▶ **Required task 1**
Duplicate the passage about Pete between "Some of Pete’s" and "family to church.", inclusive.

▶ **Excerpted passage**
-- Start --

Pete works for a high tech company in a major American city. He’s 32-years old, has a Master’s degree in computer programming, and is married with one child.
Oh, yes … Pete has also been a Christian for less than two years.
Some of Pete’s co-workers know he’s a Christian. He attends a prayer meeting during lunch time on Wednesdays, and he’s had to turn down a few social invitations on Sundays because he takes his family to church.
Pete has been growing in his new-found faith, but something happened at work yesterday that’s really bothering him.
During a break, someone brought up the topic of gay marriage. Pete tried to avoid the discussion, but before he could leave the room, his boss said, “Hey, Pete, you’re a Christian, aren’t you? What does your church think about gay marriage?”
Pete sat there tongue-tied. He honestly didn’t know.

-- End --

▶ **Required task 2**
In the listing, swap "dropdown" for "drop-down menu" between the lines holding "Open launch.json via the gear icon" and "Action: click(x=517, y=259)", inclusive, and return only those lines with everything else unchanged. Please leave the pictures out of your answer.

▶ **Source records**
-- Start --

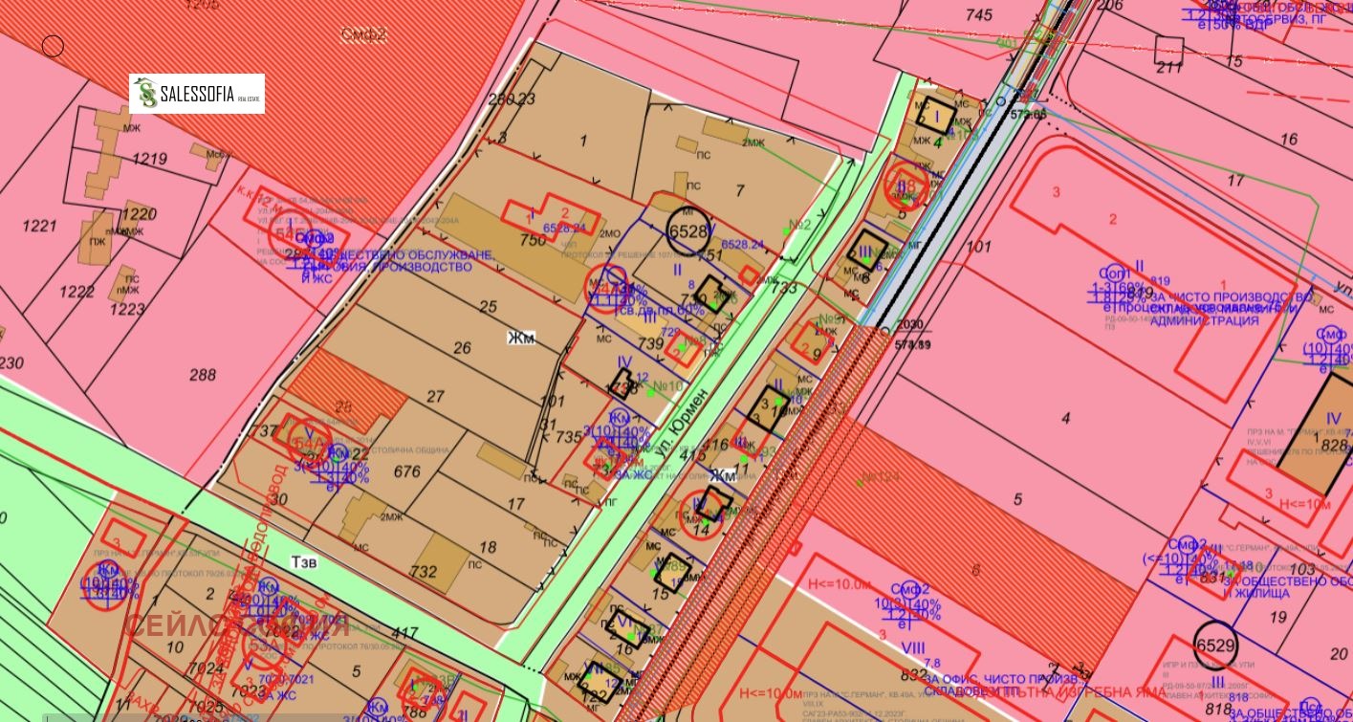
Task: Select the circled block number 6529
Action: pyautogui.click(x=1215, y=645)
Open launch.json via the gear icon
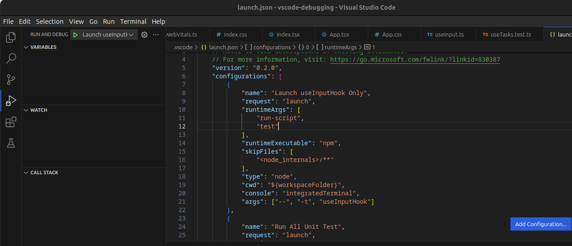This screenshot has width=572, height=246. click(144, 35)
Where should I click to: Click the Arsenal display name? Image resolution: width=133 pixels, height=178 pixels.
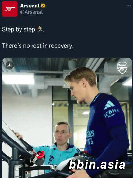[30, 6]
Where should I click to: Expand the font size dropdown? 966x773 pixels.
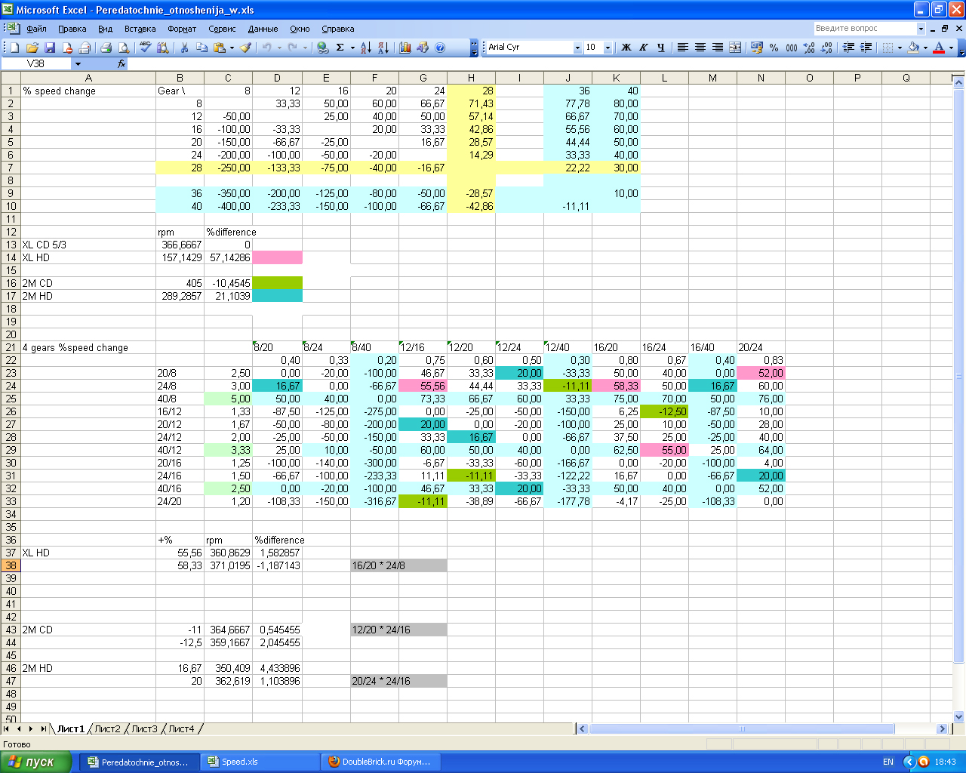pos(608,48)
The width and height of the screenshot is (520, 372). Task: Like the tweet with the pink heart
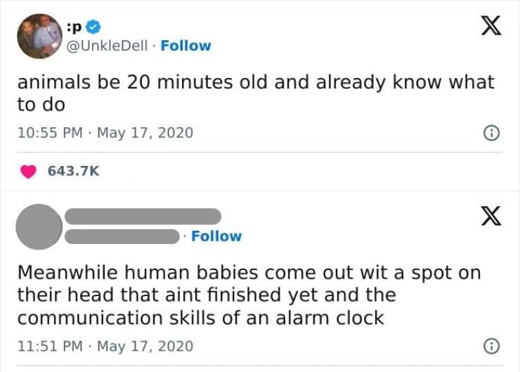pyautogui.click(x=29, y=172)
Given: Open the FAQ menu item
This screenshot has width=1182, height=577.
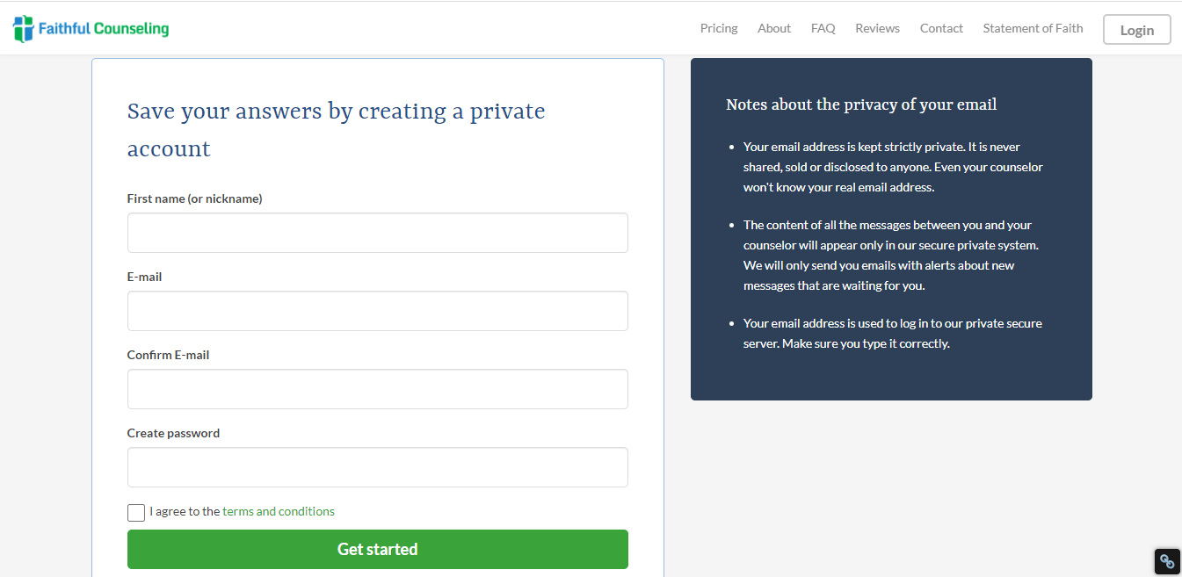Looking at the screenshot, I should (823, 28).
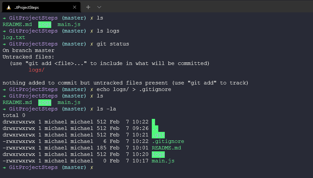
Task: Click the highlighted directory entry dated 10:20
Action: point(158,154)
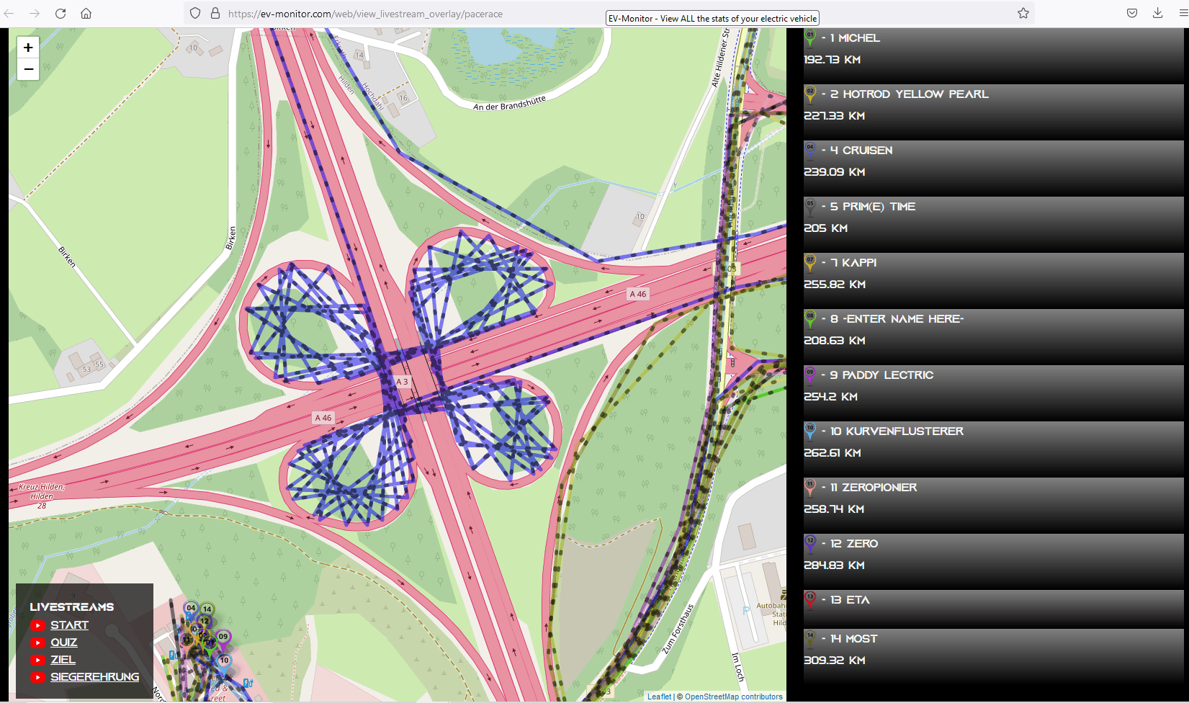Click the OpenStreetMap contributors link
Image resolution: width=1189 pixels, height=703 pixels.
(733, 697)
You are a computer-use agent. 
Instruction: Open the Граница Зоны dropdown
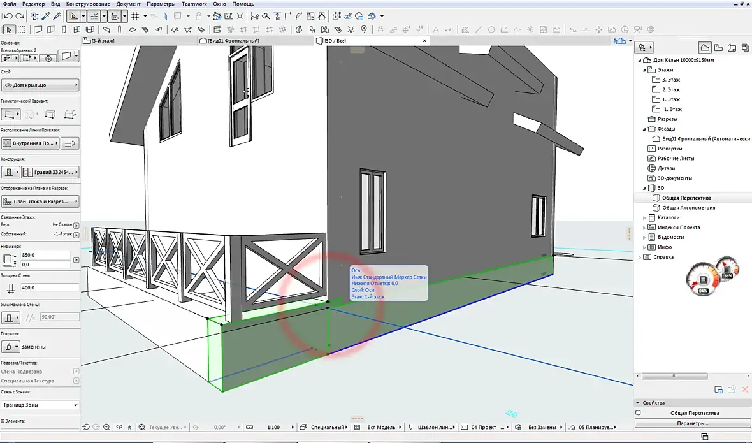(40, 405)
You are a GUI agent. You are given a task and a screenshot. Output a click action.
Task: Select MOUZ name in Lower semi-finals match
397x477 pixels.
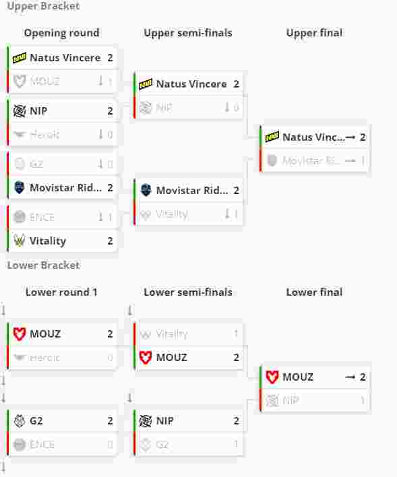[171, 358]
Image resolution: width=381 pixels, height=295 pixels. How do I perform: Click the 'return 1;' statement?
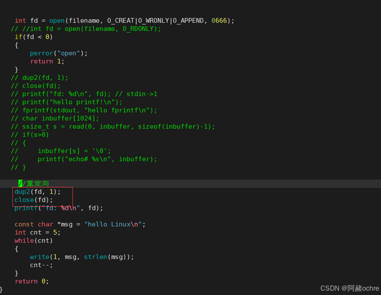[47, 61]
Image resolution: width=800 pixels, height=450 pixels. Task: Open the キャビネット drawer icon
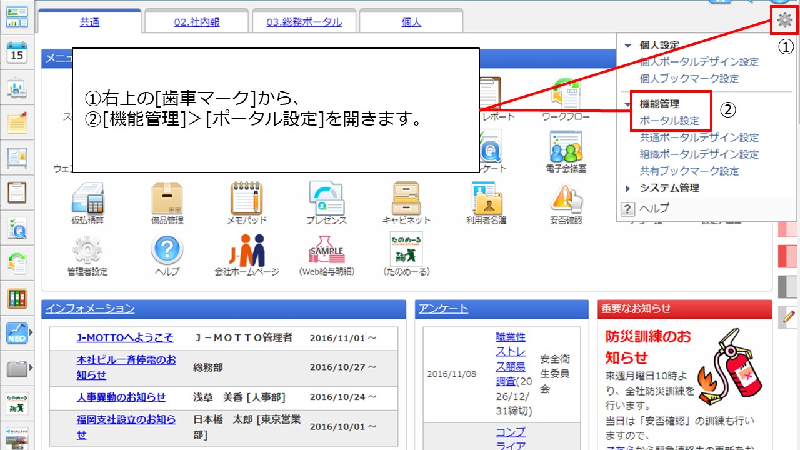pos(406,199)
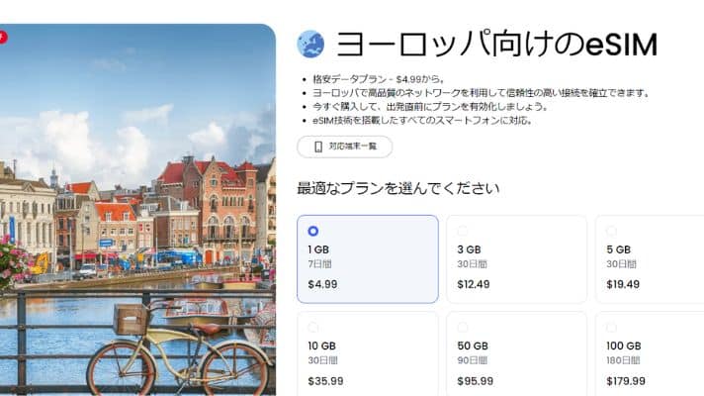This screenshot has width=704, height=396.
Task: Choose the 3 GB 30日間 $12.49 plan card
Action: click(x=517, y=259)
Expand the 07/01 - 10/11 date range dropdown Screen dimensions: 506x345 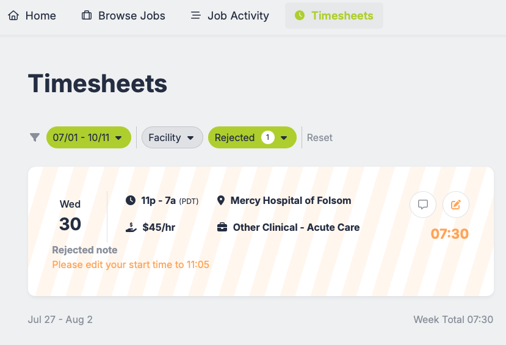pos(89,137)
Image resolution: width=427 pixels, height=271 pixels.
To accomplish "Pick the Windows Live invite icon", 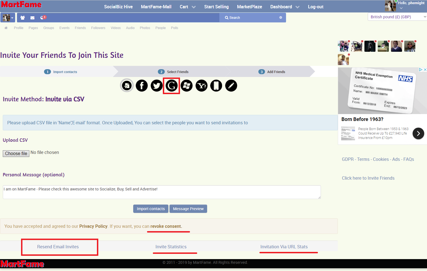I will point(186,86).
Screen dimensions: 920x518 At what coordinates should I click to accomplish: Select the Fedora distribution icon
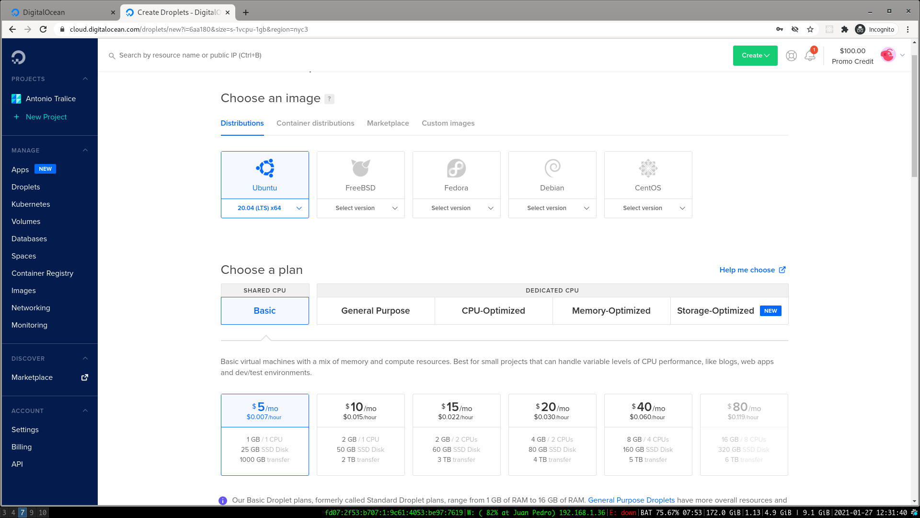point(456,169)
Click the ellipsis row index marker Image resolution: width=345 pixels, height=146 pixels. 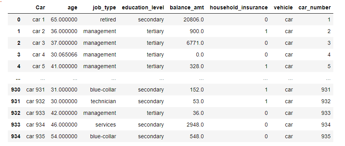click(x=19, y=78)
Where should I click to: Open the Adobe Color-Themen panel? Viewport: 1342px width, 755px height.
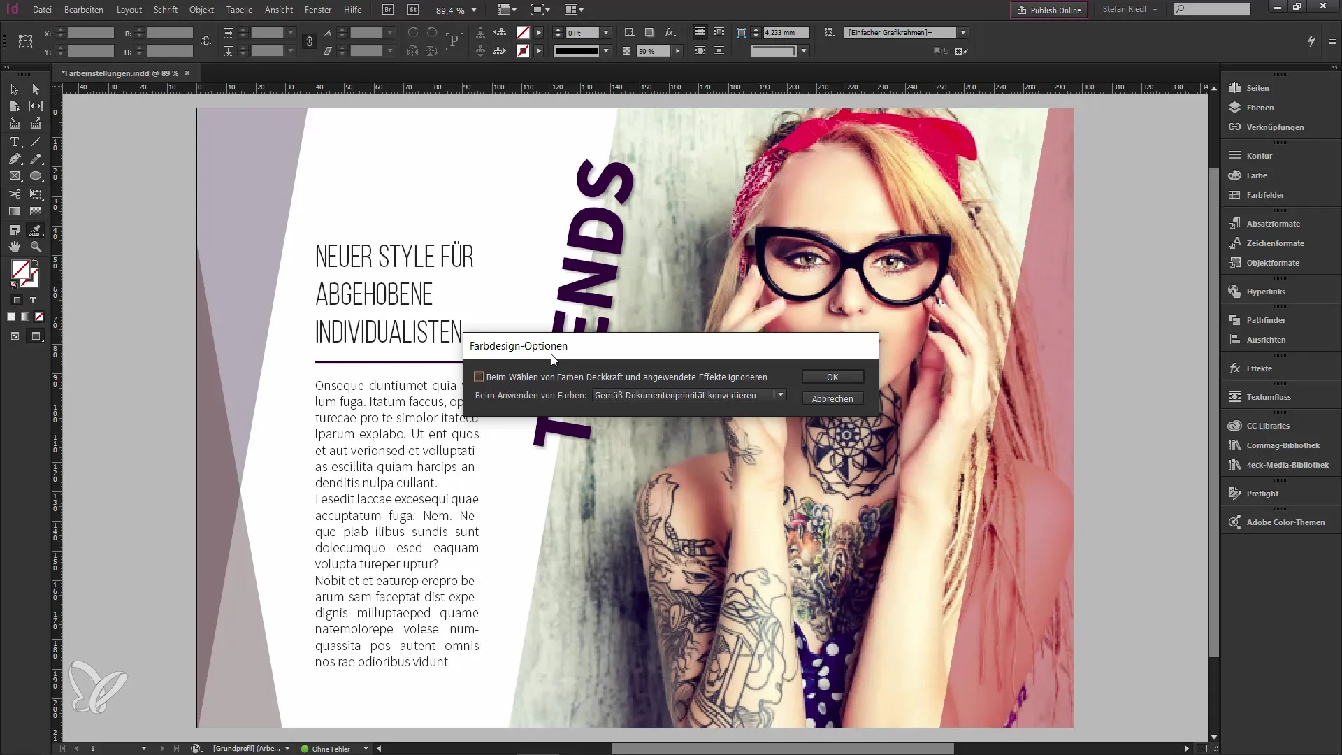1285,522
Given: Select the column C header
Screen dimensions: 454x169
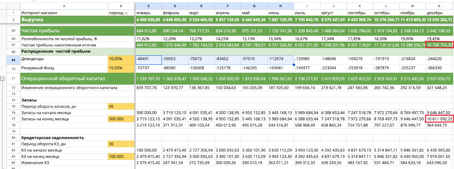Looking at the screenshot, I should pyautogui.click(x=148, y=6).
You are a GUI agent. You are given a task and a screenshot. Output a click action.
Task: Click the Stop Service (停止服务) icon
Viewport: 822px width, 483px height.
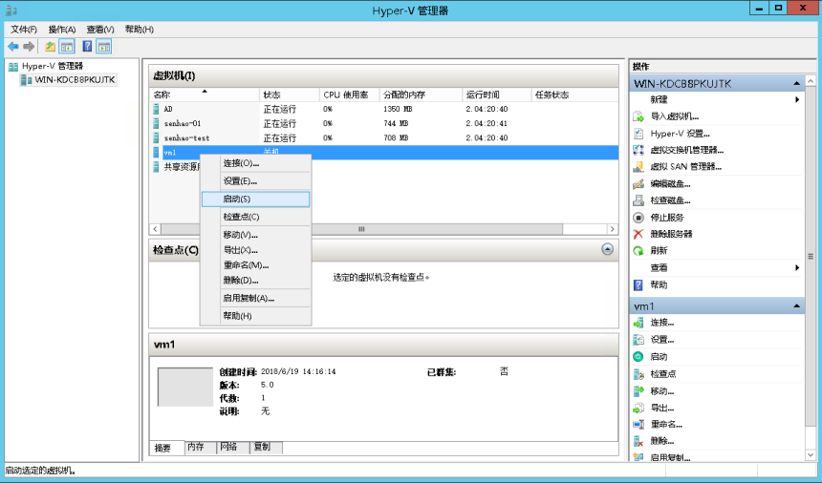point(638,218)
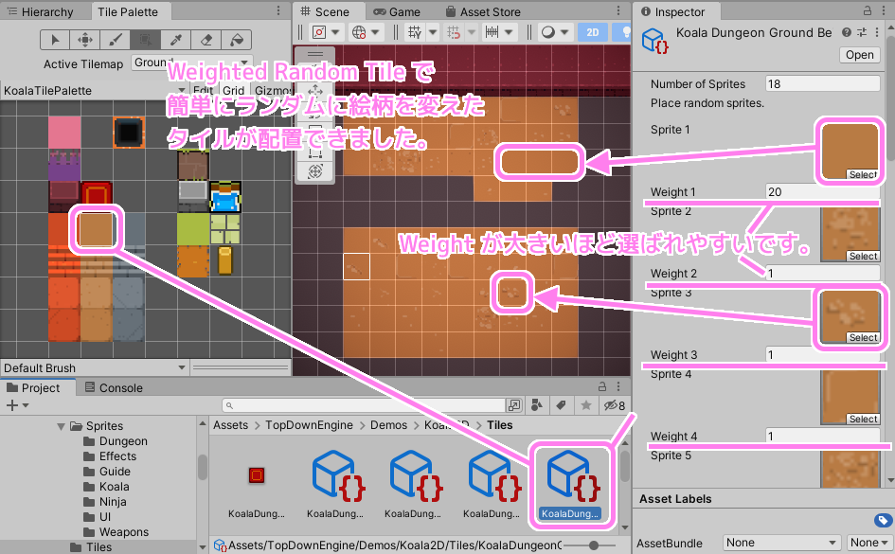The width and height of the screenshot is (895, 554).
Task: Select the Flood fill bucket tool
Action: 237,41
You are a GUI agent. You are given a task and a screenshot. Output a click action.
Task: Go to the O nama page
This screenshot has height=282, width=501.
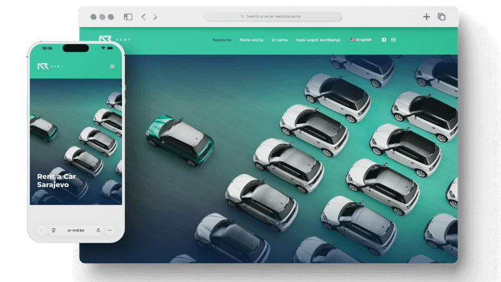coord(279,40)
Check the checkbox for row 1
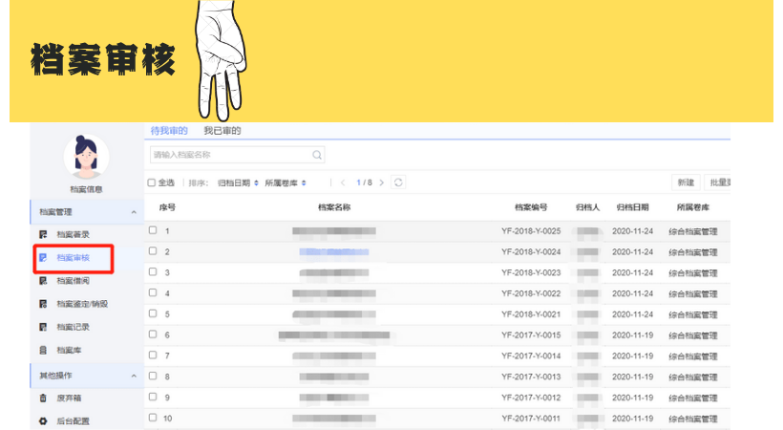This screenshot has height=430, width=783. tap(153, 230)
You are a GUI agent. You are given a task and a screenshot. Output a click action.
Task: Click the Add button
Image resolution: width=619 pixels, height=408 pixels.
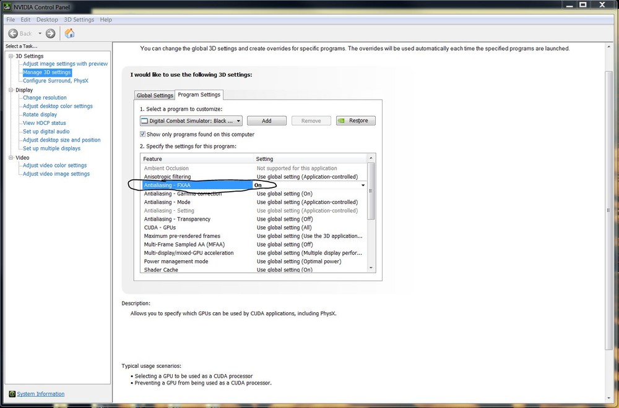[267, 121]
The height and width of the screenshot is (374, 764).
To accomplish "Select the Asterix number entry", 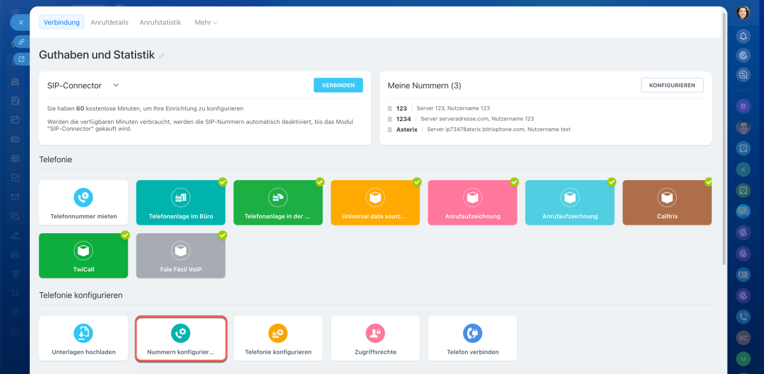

-- End --

▶ **Correct result 1**
Some of Pete’s co-workers know he’s a Christian. He attends a prayer meeting during lunch time on Wednesdays, and he’s had to turn down a few social invitations on Sundays because he takes his family to church.

▶ **Correct result 2**
Open launch.json via the gear icon
This screenshot has width=572, height=246. click(144, 35)
Where should I click to: Click the Arsenal display name? Image resolution: width=133 pixels, height=178 pixels.
[30, 6]
Where should I click to: Expand the font size drop-down menu? 966x773 pixels.
pos(608,48)
The width and height of the screenshot is (520, 372). Task: Like the tweet with the pink heart
pyautogui.click(x=29, y=172)
Given: Open the FAQ menu item
This screenshot has width=1182, height=577.
Looking at the screenshot, I should (823, 28).
Task: Click the highlighted directory entry dated 10:20
Action: point(158,154)
Click the OpenStreetMap contributors link
Image resolution: width=1189 pixels, height=703 pixels.
(733, 697)
You are a computer-use agent. 
Instruction: Open the Граница Зоны drop-down menu
(40, 405)
You are a GUI agent. You are given a task and a screenshot. Output a click action.
Task: Select MOUZ name in Lower semi-finals match
397x477 pixels.
[171, 358]
Image resolution: width=381 pixels, height=295 pixels. How do I perform: Click the 'return 1;' statement?
[47, 61]
Image resolution: width=800 pixels, height=450 pixels. Task: Open the キャビネット drawer icon
pos(406,199)
This screenshot has width=704, height=396.
Task: Choose the 3 GB 30日間 $12.49 plan card
Action: click(x=517, y=259)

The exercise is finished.